Analisis Jabatan (selanjutnya disingkat Anjab) mutlak dilakukan dalam setiap pola penataan organisasi. Tanpa anjab, pelaksanaan tugas dalam sebuah organisasi menjadi tidak terdistribusi dengan jelas. Anjab dapat digunakan untuk meletakan batasan kewenangan dan tanggung jawab yang pasti antar jabatan yang ada dalam organisasi.
In short, anjab itu tentang pembagian kewenangan dan tanggung jawab masing-masing jabatan. Anjab bukan tentang diksi; jangan jadikan kegiatan penyusunan Anjab menjadi workshop bahasa Indonesia yang diramaikan dengan perdebatan diksi. Disinilah kami mempertanyakan tentang kata kerja operasional pada Anjab.
Agak sedikit mundur ke belakang, anjab bukan dokumen tapi proses yang teknisnya dituangkan menjadi penyusunan dokumen. Jadi, tidak bisa ditanyakan "mana anjab kamu?". Yang bisa ditanyakan adalah "mana dokumen hasil penyusunan anjab kamu?"
Hal paling laten dalam penyusunan anjab adalah terkait dengan uraian tugas. Komponen apapun dalam dokumen anjab tidak rumit untuk disusun. Giliran menyusun uraian tugas mulailah perdebatan terjadi. [Baca juga: Organisasi-pekerjaan-mana-lebih-dulu?]
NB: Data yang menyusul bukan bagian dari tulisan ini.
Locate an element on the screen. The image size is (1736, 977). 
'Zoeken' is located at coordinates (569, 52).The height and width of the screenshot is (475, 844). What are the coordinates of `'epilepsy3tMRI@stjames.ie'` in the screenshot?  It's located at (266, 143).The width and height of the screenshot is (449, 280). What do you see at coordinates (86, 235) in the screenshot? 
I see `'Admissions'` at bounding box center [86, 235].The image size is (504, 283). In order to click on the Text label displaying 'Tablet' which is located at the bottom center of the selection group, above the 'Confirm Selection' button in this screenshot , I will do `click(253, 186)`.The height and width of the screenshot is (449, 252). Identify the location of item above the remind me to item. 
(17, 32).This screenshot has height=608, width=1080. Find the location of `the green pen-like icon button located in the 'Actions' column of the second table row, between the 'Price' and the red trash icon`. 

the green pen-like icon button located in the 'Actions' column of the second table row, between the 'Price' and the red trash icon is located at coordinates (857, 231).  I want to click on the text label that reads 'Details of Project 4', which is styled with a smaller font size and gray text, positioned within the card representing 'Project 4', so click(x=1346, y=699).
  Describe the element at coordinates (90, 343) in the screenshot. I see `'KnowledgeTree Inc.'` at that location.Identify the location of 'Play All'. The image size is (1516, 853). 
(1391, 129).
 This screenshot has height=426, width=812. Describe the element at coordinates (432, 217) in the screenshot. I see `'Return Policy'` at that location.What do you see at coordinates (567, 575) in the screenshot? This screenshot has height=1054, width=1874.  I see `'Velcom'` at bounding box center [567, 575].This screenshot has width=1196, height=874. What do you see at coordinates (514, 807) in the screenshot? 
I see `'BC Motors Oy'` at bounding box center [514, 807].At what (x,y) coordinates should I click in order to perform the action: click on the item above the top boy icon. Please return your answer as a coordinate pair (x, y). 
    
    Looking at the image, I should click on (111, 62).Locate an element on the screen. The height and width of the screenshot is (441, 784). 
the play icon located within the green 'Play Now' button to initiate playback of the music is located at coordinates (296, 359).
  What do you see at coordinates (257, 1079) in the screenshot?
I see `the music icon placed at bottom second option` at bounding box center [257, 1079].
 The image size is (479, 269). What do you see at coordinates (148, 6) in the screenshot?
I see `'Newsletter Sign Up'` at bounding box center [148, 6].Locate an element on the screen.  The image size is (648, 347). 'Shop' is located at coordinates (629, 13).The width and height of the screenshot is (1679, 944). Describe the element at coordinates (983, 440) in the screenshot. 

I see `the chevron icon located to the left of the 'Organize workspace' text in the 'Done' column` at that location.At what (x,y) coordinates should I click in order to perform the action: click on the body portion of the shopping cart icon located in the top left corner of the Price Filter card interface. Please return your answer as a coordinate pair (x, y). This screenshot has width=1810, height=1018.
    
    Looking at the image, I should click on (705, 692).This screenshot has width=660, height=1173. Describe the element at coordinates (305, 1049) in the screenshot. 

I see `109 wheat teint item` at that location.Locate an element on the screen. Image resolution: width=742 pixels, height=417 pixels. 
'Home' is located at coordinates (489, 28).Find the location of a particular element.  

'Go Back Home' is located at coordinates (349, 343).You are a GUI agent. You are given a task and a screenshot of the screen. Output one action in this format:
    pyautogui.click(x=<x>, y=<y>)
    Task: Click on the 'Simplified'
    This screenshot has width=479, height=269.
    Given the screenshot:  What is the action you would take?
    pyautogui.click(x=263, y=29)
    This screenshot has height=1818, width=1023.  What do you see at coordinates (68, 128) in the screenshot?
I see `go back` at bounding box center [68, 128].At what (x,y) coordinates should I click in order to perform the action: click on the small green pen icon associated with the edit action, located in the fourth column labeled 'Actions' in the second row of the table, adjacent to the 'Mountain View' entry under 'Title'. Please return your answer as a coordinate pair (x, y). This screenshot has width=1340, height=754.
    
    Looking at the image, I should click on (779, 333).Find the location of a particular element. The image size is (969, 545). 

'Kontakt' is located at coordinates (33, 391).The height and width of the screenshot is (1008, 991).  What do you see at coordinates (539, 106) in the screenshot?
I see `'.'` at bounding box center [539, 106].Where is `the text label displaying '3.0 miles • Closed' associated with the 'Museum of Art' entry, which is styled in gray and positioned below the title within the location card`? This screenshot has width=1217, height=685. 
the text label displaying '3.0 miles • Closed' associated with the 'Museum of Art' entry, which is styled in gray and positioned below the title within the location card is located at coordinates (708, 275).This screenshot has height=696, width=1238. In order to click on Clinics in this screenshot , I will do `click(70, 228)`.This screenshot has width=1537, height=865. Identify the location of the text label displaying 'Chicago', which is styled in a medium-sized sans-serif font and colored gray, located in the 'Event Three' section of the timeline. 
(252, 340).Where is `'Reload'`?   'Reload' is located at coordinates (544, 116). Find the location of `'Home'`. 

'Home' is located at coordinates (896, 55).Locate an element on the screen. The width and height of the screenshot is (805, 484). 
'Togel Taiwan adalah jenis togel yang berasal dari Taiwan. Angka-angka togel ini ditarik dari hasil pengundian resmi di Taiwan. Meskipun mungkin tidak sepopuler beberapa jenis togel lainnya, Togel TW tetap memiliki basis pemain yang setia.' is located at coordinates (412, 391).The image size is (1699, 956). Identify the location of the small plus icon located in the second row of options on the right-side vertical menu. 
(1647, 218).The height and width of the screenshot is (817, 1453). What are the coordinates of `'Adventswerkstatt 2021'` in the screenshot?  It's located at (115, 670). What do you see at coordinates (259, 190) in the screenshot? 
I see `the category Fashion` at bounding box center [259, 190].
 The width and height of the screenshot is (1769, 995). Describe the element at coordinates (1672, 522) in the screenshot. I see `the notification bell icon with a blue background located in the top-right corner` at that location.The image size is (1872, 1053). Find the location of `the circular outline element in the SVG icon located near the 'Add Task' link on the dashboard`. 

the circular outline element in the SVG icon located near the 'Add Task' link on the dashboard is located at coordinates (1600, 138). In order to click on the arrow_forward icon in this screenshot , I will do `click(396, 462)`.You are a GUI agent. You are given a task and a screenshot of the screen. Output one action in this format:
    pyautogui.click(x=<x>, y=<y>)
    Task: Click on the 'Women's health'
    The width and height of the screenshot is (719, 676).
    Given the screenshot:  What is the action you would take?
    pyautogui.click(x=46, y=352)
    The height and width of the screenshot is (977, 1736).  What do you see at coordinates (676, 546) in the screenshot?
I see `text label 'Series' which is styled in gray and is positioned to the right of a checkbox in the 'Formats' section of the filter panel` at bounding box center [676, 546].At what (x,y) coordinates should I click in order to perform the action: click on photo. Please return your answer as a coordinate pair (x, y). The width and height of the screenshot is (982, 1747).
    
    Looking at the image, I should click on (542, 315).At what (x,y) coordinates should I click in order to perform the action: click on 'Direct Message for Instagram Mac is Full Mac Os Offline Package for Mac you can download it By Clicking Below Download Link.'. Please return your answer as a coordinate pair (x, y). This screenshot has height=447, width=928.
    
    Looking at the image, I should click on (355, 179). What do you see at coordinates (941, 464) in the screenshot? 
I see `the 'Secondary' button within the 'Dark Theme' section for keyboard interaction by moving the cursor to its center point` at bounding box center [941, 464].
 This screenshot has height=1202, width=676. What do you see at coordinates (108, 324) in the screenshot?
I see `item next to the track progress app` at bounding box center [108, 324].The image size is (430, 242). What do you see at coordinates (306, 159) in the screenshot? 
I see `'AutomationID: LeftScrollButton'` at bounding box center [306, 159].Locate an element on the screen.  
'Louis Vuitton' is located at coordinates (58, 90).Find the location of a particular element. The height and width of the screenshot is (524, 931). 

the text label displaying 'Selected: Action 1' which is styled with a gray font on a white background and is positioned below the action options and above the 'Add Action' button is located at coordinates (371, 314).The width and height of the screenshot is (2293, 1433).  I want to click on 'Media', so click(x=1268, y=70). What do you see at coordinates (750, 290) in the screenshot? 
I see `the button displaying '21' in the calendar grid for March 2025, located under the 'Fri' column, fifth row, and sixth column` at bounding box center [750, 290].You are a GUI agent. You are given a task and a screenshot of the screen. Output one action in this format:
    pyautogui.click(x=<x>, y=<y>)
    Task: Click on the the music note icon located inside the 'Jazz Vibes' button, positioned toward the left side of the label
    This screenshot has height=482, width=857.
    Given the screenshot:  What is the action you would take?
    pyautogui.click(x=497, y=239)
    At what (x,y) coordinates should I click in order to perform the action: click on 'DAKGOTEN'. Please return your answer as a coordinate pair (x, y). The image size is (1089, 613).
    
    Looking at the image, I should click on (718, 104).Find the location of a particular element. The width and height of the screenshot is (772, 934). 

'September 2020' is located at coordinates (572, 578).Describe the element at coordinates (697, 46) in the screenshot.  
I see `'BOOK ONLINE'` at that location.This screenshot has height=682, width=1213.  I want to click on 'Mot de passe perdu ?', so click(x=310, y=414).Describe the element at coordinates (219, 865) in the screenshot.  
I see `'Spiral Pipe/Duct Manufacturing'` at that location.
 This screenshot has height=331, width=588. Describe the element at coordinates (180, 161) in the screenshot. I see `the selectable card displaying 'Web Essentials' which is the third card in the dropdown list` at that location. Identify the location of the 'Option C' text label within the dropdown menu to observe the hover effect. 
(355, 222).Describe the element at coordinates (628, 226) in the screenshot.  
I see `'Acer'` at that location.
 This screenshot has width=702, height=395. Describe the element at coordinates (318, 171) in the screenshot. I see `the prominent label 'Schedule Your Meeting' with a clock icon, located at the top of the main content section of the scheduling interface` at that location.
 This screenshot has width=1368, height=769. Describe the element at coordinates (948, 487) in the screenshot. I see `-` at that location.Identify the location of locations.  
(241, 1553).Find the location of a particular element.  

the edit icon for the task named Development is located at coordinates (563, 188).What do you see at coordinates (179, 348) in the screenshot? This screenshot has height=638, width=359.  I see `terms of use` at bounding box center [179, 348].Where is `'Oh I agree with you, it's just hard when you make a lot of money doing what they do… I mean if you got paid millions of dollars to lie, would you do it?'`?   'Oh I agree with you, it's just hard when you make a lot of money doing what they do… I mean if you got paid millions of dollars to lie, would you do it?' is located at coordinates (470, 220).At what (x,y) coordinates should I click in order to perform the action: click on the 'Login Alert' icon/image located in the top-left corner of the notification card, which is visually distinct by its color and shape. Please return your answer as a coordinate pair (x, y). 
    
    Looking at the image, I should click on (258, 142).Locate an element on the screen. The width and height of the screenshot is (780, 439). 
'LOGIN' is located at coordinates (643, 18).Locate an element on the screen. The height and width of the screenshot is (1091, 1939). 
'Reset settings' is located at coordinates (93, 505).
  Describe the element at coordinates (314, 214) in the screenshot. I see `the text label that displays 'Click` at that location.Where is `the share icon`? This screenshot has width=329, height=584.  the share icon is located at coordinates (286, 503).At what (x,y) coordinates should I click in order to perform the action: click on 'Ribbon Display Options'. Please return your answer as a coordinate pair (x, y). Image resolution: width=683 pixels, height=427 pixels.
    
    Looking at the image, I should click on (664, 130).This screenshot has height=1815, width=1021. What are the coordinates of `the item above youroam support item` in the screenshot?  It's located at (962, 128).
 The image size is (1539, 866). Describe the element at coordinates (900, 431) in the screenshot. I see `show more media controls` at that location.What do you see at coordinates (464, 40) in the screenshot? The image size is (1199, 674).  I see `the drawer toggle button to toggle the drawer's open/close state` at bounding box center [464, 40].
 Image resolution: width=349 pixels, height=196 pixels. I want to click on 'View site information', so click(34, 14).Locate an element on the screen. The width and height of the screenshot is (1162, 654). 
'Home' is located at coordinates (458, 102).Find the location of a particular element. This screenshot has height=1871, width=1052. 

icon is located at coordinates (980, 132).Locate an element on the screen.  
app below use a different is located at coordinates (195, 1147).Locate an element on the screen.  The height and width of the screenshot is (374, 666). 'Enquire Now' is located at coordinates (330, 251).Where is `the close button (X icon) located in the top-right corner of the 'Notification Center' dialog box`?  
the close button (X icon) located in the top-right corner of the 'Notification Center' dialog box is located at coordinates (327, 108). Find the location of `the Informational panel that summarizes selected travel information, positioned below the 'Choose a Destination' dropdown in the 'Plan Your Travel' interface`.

Namun yang menarik untuk digarisbawahi disini adalah sessi penyusunan uraian tugas dalam proses anjab acapkali disimplifikasi menjadi penulisan seluruh pekerjaan jabatan yang kemudian "ditata" dengan pencantuman kata kerja operasional.
Bimbingan teknis penyusunan analisis jabatan, gara-gara membahas uraian tugas, tiba-tiba berubah wujud menjadi "workshop bahasa Indonesia" yang alur diskusinya memperdebatkan tentang diksi (pilihan kata), bukan tentang kewenangan jabatan.
Tentu saja keadaan seperti itu sudah keluar dari track awal penyusunan anjab. Karena memperdebatkan pilihan kata yang tercerabut dari pendalaman tentang batasan kewenangan hanya akan mengarahkan pada penyusunan dokumen anjab menjadi sekedar formalitas belaka.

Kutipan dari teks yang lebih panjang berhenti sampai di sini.